Leak Detection in Leeds
Yorkshire Water supplies soft water with slightly acidic pH to Leeds (LS1–LS4), creating ideal conditions for pin-hole corrosion in copper pipework. Thousands of Leeds properties suffer slow, hidden leaks in copper runs and fittings, losing water for months before detection. Leeds Council's water-efficiency teams encourage leak detection to reduce waste. Early identification of leaks in Leeds can save £200–500 annually in water charges.
Leak detection in Leeds identifies hidden pin-hole corrosion in copper pipes caused by Yorkshire Water's slightly acidic soft water. Ultrasonic and thermal imaging reveal leaks within walls and floors, preventing structural damage and high water charges across LS1–LS4 properties.

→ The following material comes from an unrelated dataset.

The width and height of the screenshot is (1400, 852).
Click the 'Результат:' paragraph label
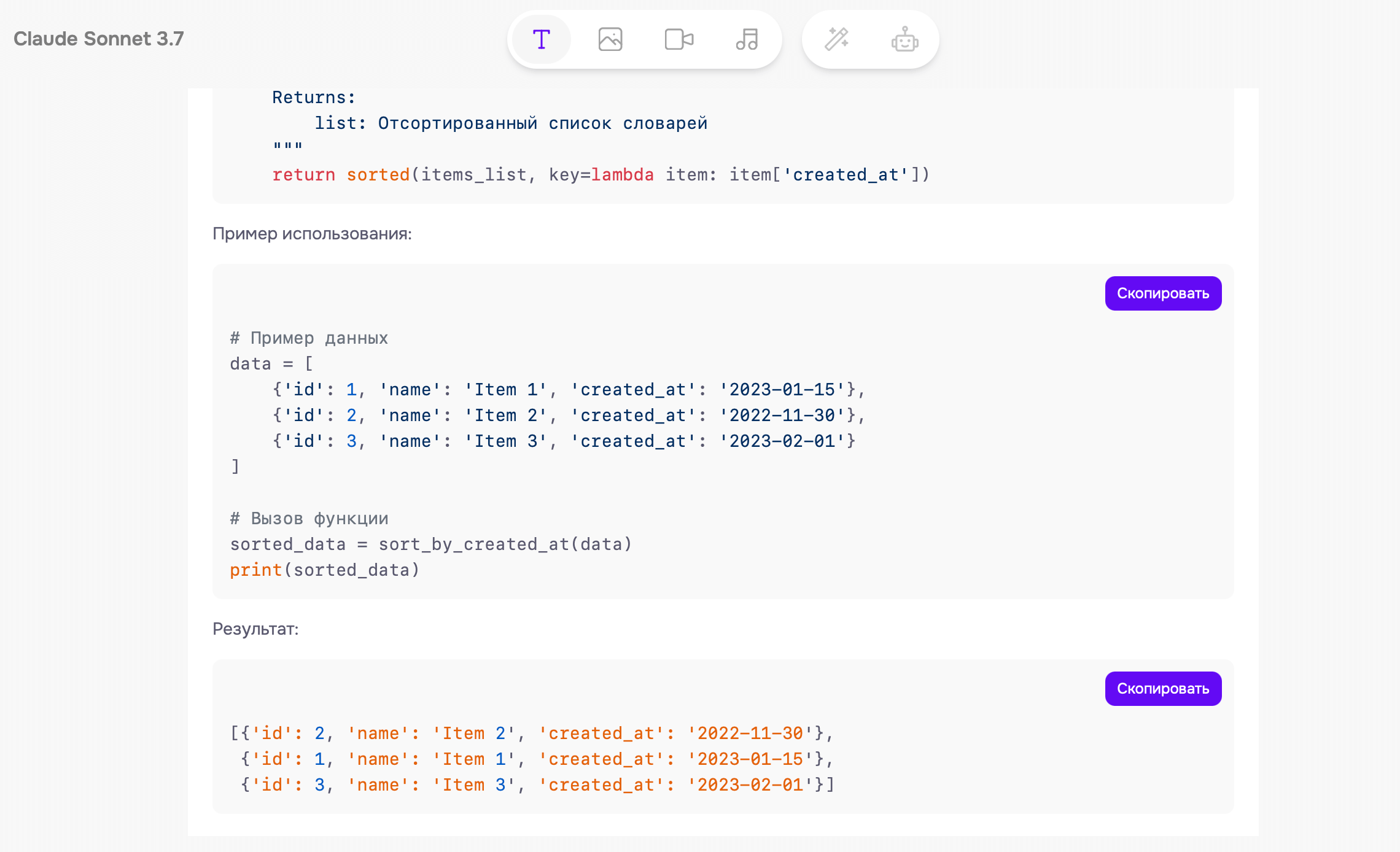click(x=255, y=629)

Drainage in Leeds — what local engineers know
Yorkshire Water's soft water supply to Leeds has a pH of 6.8–7.0, just below neutral. While this reduces limescale buildup, the slightly acidic chemistry accelerates corrosion in copper fittings and joints, particularly in properties built 1960–1990 when copper pipework was standard. Leeds Council's conservation areas in LS1 and LS2 contain Grade II-listed Victorian and Edwardian terraces with original lead and copper services. Pin-hole leaks in these properties can go undetected for years, causing mould, structural rot, and high water bills. Yorkshire Water's leakage-reduction targets make professional leak detection increasingly important for Leeds landlords and homeowners.
- Soft water supply reduces limescale, but slightly acidic pH can accelerate corrosion of copper fittings and lead joints in older Leeds properties
- Separate sewer system across most of Leeds: misconnections (e.g. washing machines plumbed into surface water drains) are a known local issue and can result in environmental enforcement action
- Ageing infrastructure in parts of Leeds means drain blockages from grease, wipes and root ingress remain the most common call-out reasons
- With 32% of properties built before 1920, salt-glazed clay drainage and lead-solder copper pipework are common — pipe collapse, root ingress and joint failure are recurring call-out drivers.

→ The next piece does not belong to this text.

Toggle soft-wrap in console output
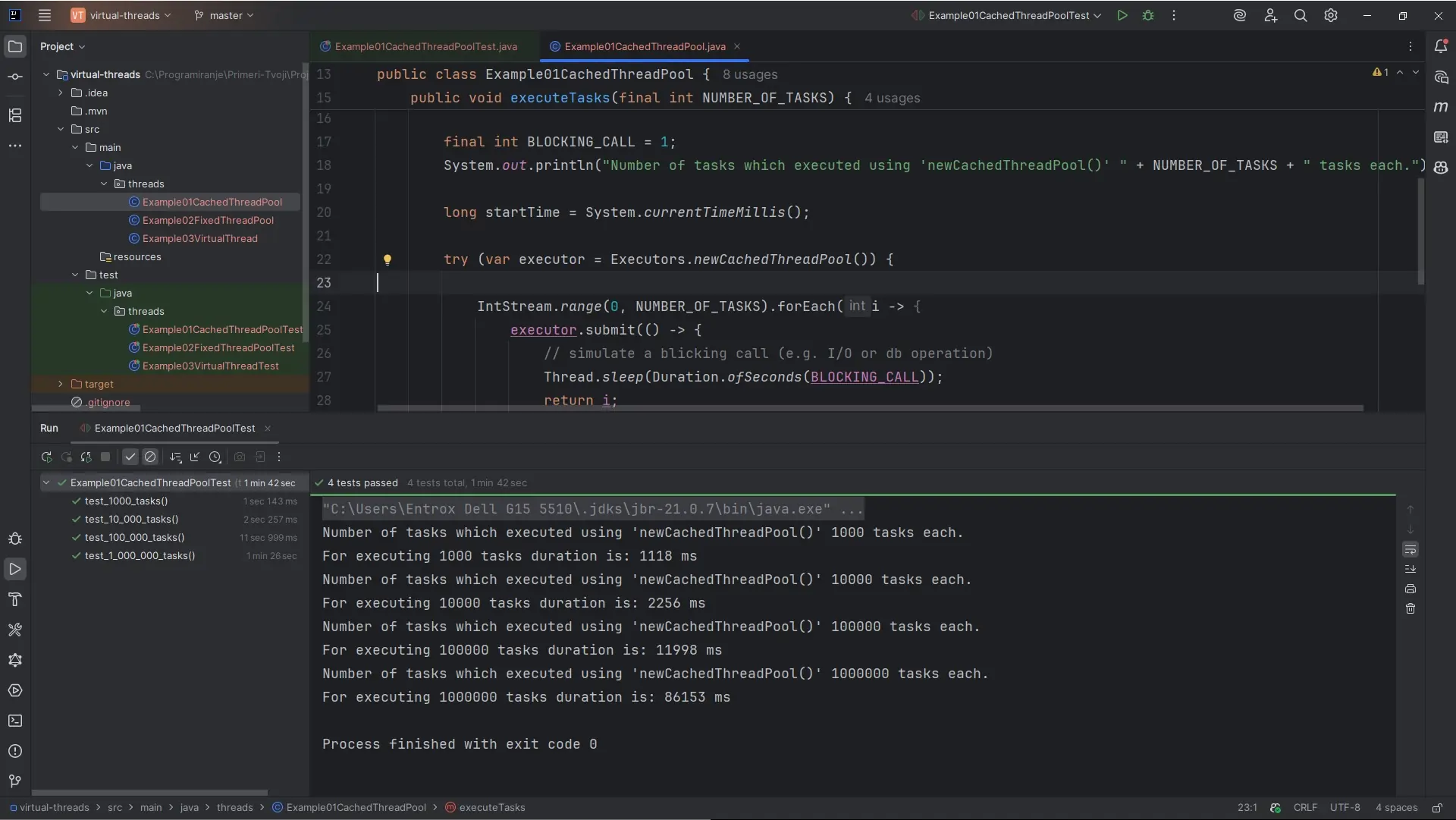Viewport: 1456px width, 820px height. tap(1410, 549)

What happens when you call us in Leeds
- 1 Immediate dispatch. We find the nearest available engineer covering LS1/LS2 and confirm the ETA before the call ends.
- 2 On-site diagnosis — no guessing. The engineer inspects using professional-grade equipment including CCTV where needed and quotes a fixed price before work starts.
- 3 Job complete, report issued. You receive a written completion report. All work is guaranteed — same fault returns within the guarantee period, we come back free.
Who's responsible for drains in Leeds?
In Leeds, responsibility for a blocked or damaged drain depends on where the fault sits. As a homeowner you are responsible for the drains within your property boundary that serve only your home. Since the 2011 private sewer transfer, Yorkshire Water is responsible for shared sewers and lateral drains beyond your boundary — even where they run under private land. Road gullies and highway drainage are maintained by Leeds.
This matters because it determines who pays. If our engineer's CCTV inspection shows the fault is in a shared sewer, we'll tell you — and you can report it to Yorkshire Water rather than paying for the repair yourself. The separate sewer layout that dominates Leeds affects where these boundaries typically fall, and our local engineers know the LS1, LS2, LS3 networks well enough to identify ownership quickly.
Leak Detection prices in Leeds
Every Leeds job is quoted as a fixed price before work starts — what we quote is what you pay, with no call-out fee for providing the quote. The final price depends on access (an external inspection chamber is quicker than internal-only access), the pipe material and condition , and how established the blockage or fault is. Request your free quote and we'll confirm the price and your engineer's ETA in the callback.